This posting every day shit is hard. But I'm not a quitter so I will soldier on and next year when I get the urge to sign up for this thinking that I have plenty to say I will go back and read this post on Day 9/30 and then I'll probably remember it being easier than I remember (sort of like being pregnant and having kids because I remember pregnancy as being not that bad and I think it was) (Holy run-on sentence):
- The new green is way better than the suffocating red walls in the dining room but I don't really love the green either. I wonder how many times I can paint that dining room that we never go in.
- I just took my husband's dinner order for McDonald's over gmail chat. HE'LL GO WITH THE ANGUS BURGER, THE ONE WITH BACON in all caps. When I asked him what our lives had come to, he said, "You get old, you have a couple of kids and you eat Dirty Ron's for dinner."

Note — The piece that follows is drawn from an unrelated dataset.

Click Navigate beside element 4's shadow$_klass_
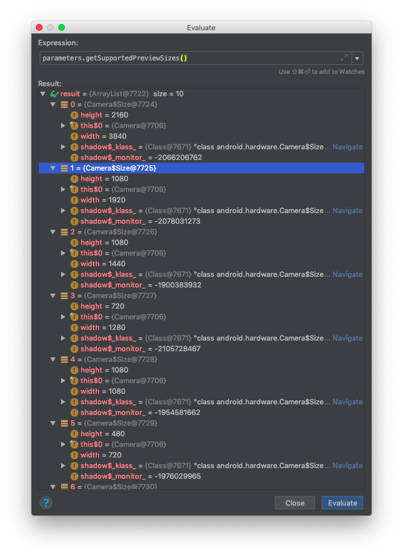This screenshot has width=403, height=557. point(347,402)

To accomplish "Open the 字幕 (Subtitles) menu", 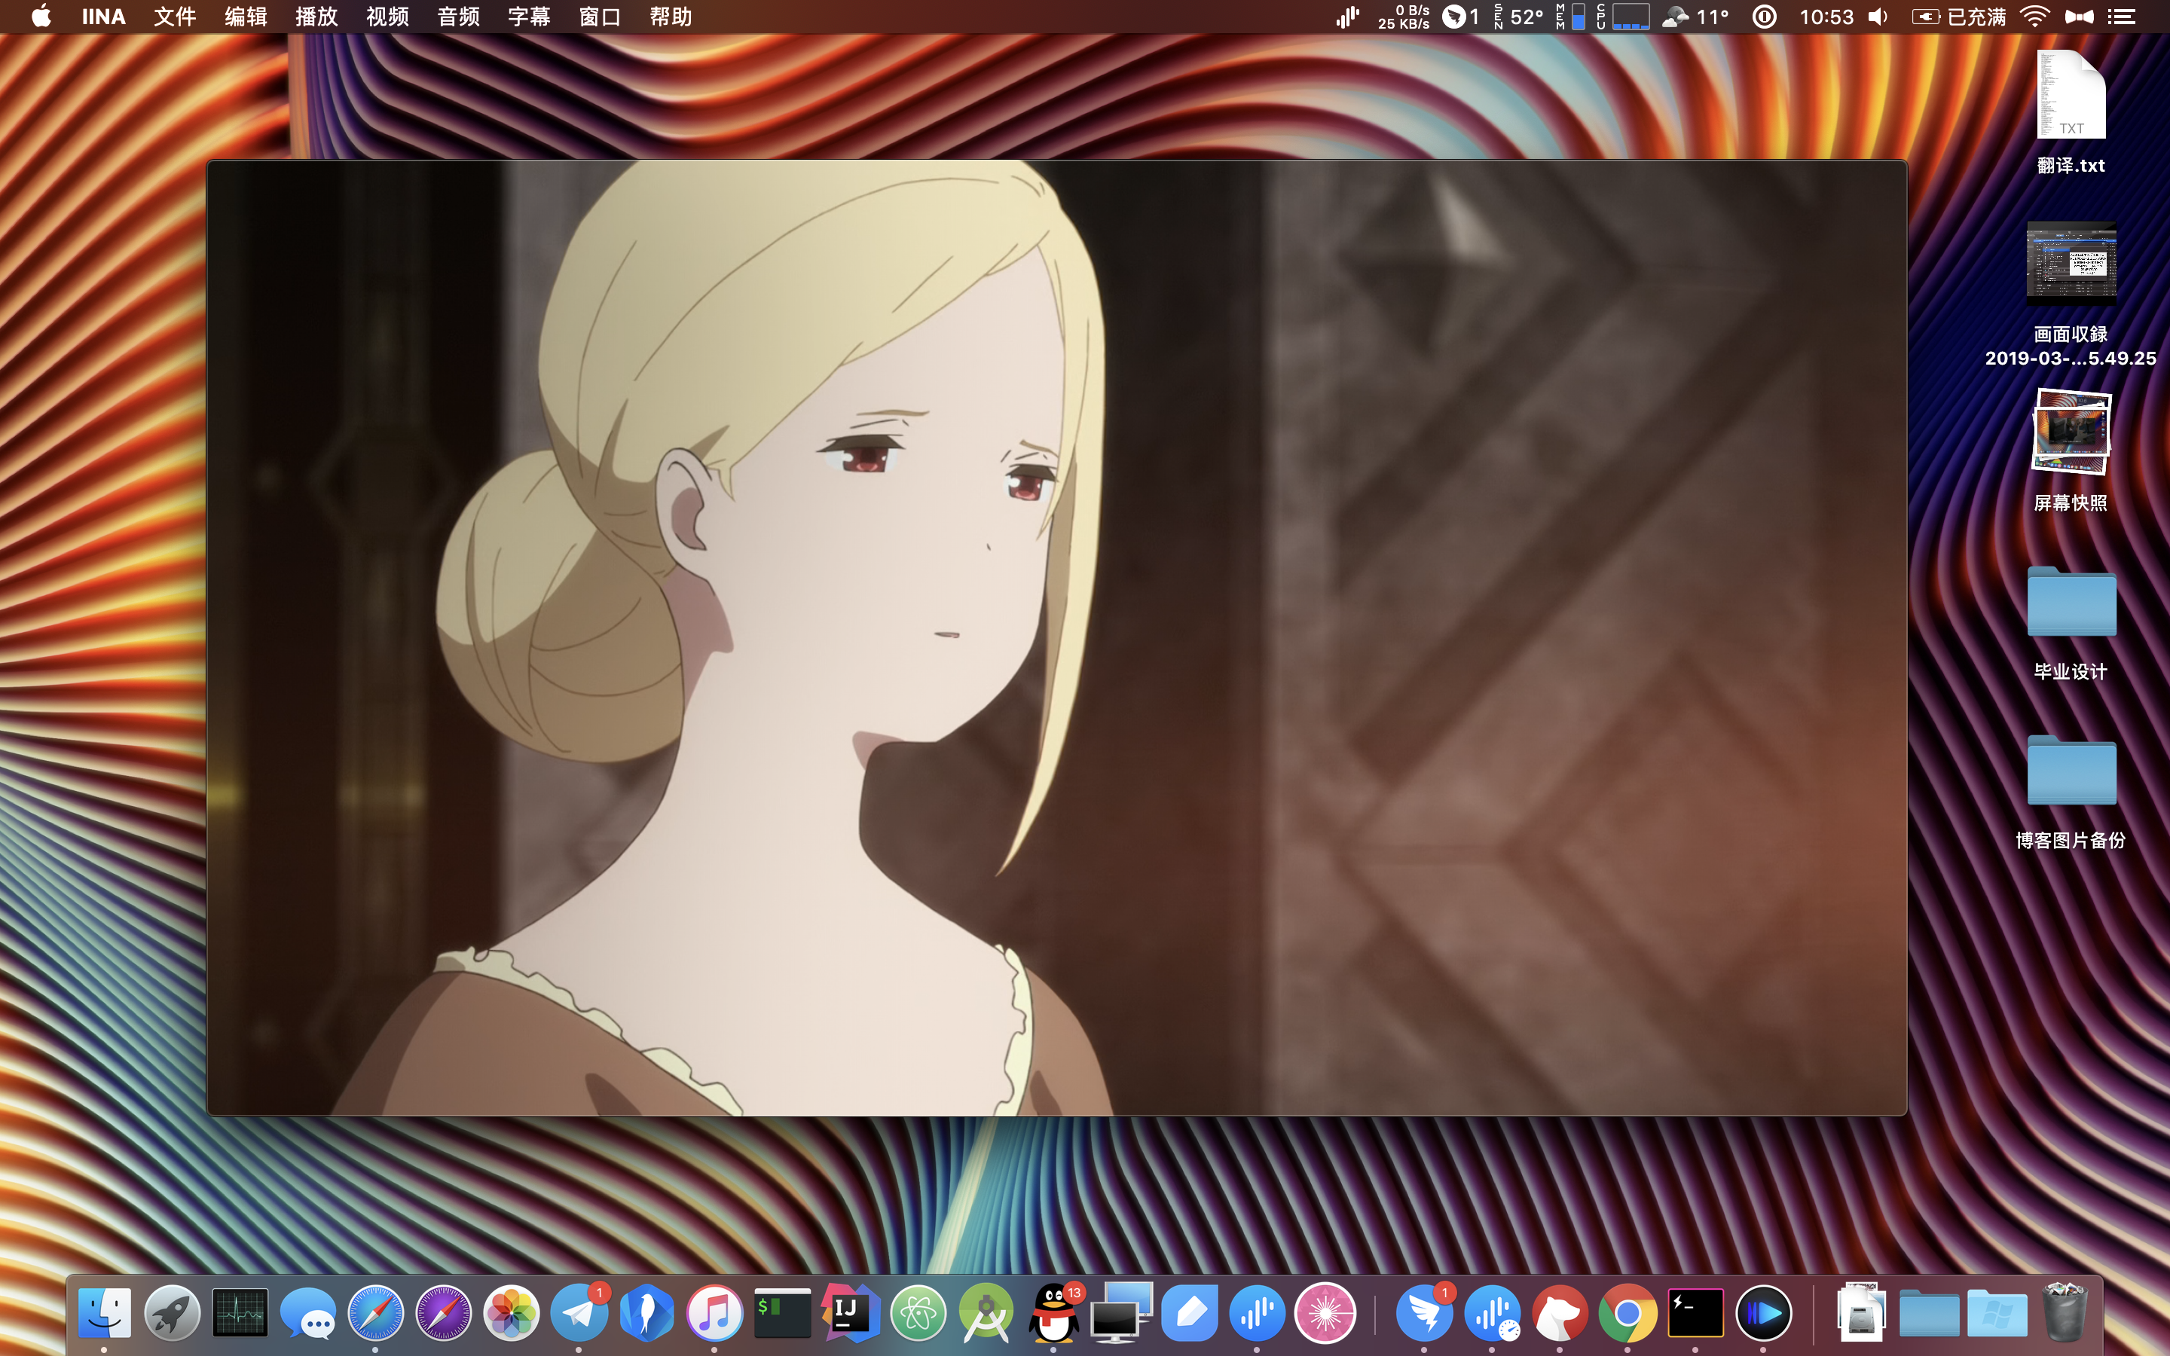I will [x=529, y=17].
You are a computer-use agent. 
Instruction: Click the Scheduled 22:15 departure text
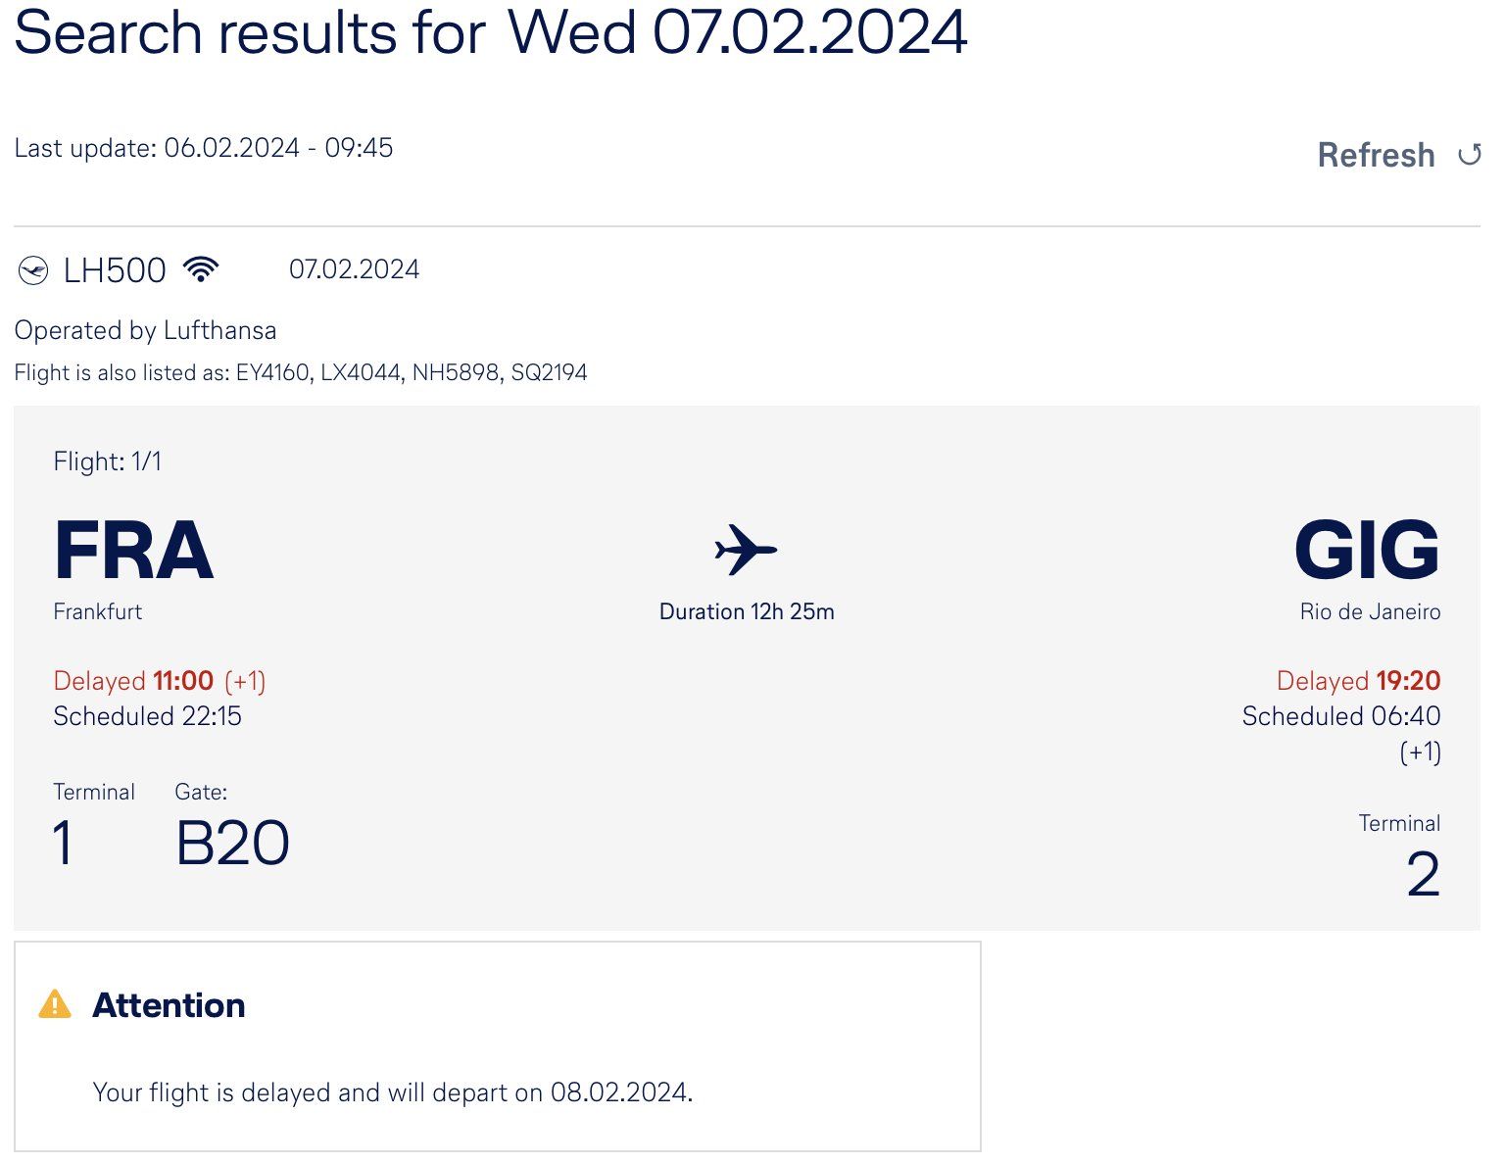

- We're still trying to figure out what we're going to do about our broken dishwasher. We're going to Best Buy after work then home to drink beer and watch the Steeler's and figure out what we're going to do.
- I've been thinking about MckMama and baby Stellan all day. I sort of hate getting involved because it isn't about me (it's about Stellan) and turning it into something about me. But I can tell you that I'm going to go home today and kiss my babies and hug them tighter than normal.
That's all I know today. Exciting, huh?
Ya know, I didn't really "sign up" for the whole month-long posting thing, but I'm giving it a go. If I can work it this year surely I can manage next year, right?
Also, MckMama was on my mind today, too. I held the kids as tight as can be...and I cried when I read the good news, joyful that it WAS good news.